The survey, which queried 1,000 consumers and 400 providers, found 77% of people said the pandemic has led them to pay more attention to their health. For many, 2020 was an opportunity to reflect on health goals and priorities. Another 50% of respondents said stay-at-home orders helped them achieve their health goals.
“Over the past year and a half, we have witnessed a dramatic shift in consumer health care preferences and needs,” CVS Health President and CEO Karen S. Lynch said in a statement. “These shifts toward personalized care have the potential to impact our health care system well past the pandemic, with many people taking a more engaged approach to their own health. Going forward, we have an opportunity to take what we’ve learned and continue to foster an integrated health model that is centered around the needs of the individual.”
While more are feeling hands-on about their health, access to health care was still a top factor for 55% of respondents in what influenced their care decisions. Location of care was another top factor for 43% of respondents.
Additionally, the way people have sought out care has changed since the pandemic began, with more people seeking alternative sources. For instance, routine care from primary care physicians has dropped to 56% from 62% in 2020. The use of online resources has also risen, to 19% from 212% in 2020. Other local resources are also up, such as community health centers (19% versus 15% in 2020), and local pharmacies (17% versus 11% in 2020).

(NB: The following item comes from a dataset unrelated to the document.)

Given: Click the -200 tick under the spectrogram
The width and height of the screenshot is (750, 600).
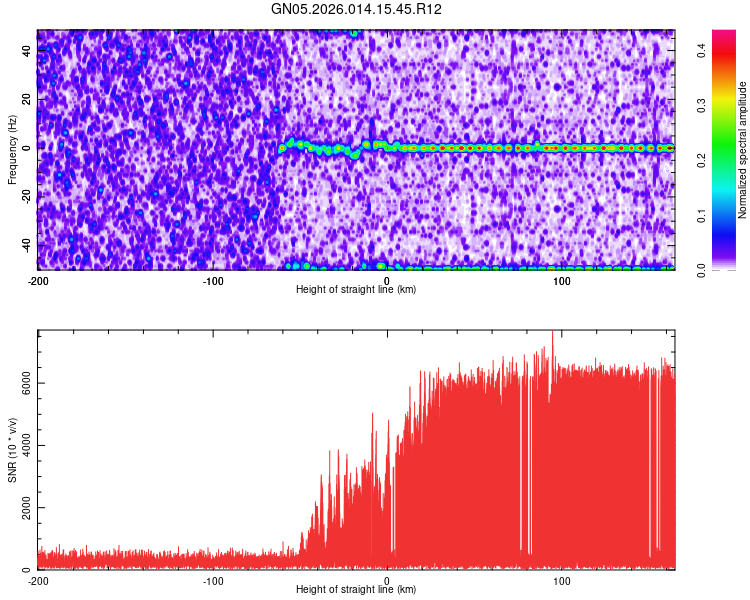Looking at the screenshot, I should [38, 280].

The study also reaffirmed other findings showing a surge in virtual care during social distancing, with 57% of respondents using virtual care for a health visit. More providers also indicated access to virtual care visits would be valuable for patients.
Meanwhile many respondents said the COVID-19 pandemic had increased their stress levels, depression and unhappiness around social connections. Many also reported heightened feelings of isolation and loneliness, as well as weight gain and anxiety.